Today, a brand-new garden coexists alongside the structures. Some of the nicest views of Brussels can be seen from the “hill of the arts,” with the towering spires of the Town Hall standing out against the blue sky.
7. Galeries Royales Saint-Hubert
The Royal Saint-Hubert Galleries’s ability to stand out in a city full of amazing buildings is a tribute to its architects.
Taking the form of three magnificent, glazed shopping arcades, it towers over the Galerie du Roi 5 and is located just a short distance from the Grand Place. They were opened in 1847 and were designed and built by Jean-Pierre Cluysenaer under the supervision of the King, the Queen, and the Prince.
This historic landmark was built in the Italianate Cinquecento style and contains shopfronts with glazed arches, two stories, and pilasters. Neuhaus chocolates and Delvaux leather items are only two of the many high-end vendors available. Inside this structure is located the Royal Theater of the Gallery.
8. Musical Instrument Museum
If you play an instrument or even just enjoy listening to music, you should definitely check out the Musical Instrument Museum. The museum has about 1,100 musical instruments, from antiquity to the present day.
The museum, which is housed in a strikingly beautiful Art Noveau and Neoclassical edifice, is widely regarded as one of the finest collections of musical instruments in the world. Instruments from the mediaeval to the nineteenth century, as well as mechanical and computerised keyboards, are on display.
The most visited exhibit showcases traditional instruments from all across the world. Tourists may be shocked to hear that bagpipes weren’t exclusive to the Scottish in this area.
9. Notre Dame du Sablon
Located in Brussels’s ancient Sablon neighbourhood lies the beautiful Gothic Catholic Church of Notre Dame du Sablon, which dates back to the 15th century. Several members of Belgium’s royal family and nobility were among the church’s faithful when it was known as Our Holy Lady of the Sablon.
The chapel of St. Ursula is, in fact, the final resting place of some royals. The gray-and-white church is well-known for its stunning stained glass windows, which shine brightly when lit from within at night.
The statue of Saint Hobart, which was seized by Antwerp and returned to Brussels in 1348, and the two baroque chapels with burial emblems etched onto the marble are also noteworthy.
10. Royal Theater Toone
The Théâtre Royal de Toone is a must-see for families visiting Brussels or anyone who just wants to let their inner child out.

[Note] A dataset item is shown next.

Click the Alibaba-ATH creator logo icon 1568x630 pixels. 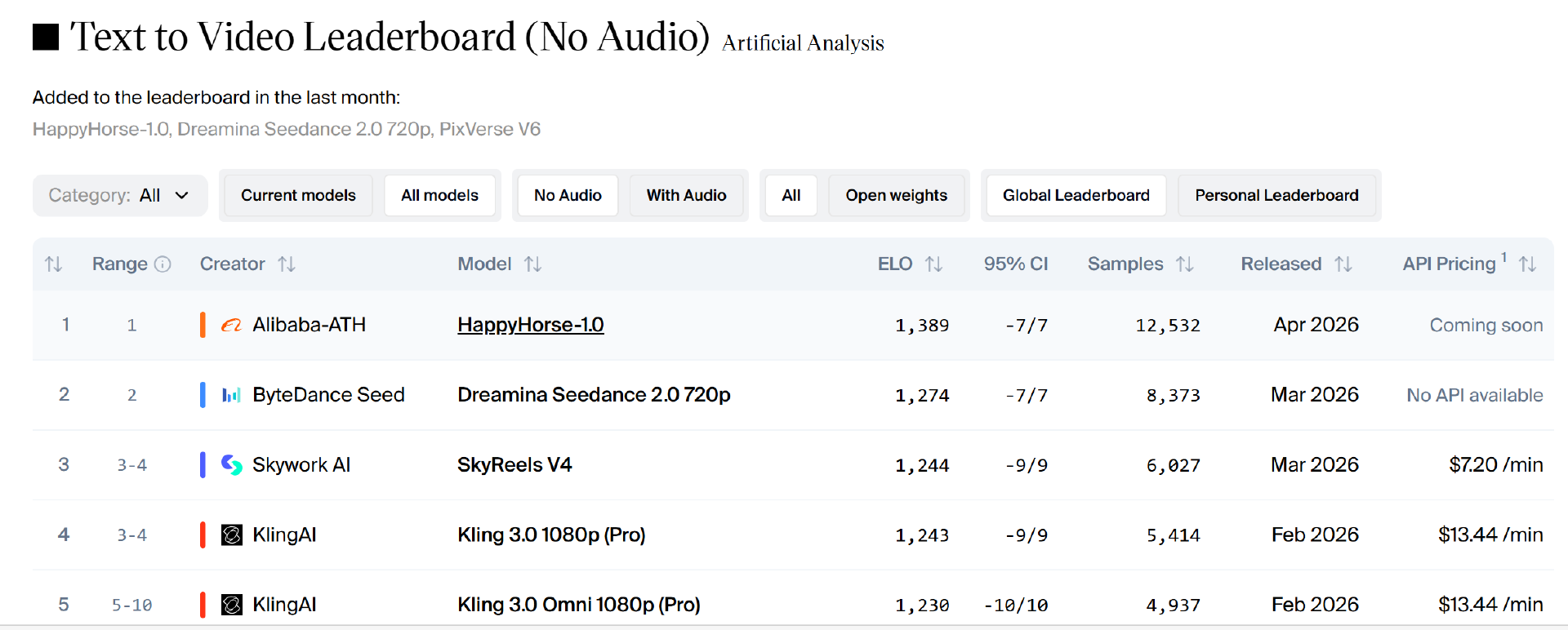pos(231,325)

This folk theatre, known as Toone by the locals, is famous for its puppet plays. Established in 1830 by Antoine “Toone” Genty, it is the city’s oldest continuously running marionette show. The majority of the plays they put on are written in either Marollien or Marols. Brussels’ original language.
Languages other than English are often heard throughout the performances. Zwanze, a classic style of Brusselian sardonic comedy, is often at the heart of these performances. There is a pub and a miniature museum dedicated to puppetry in addition to the presentations.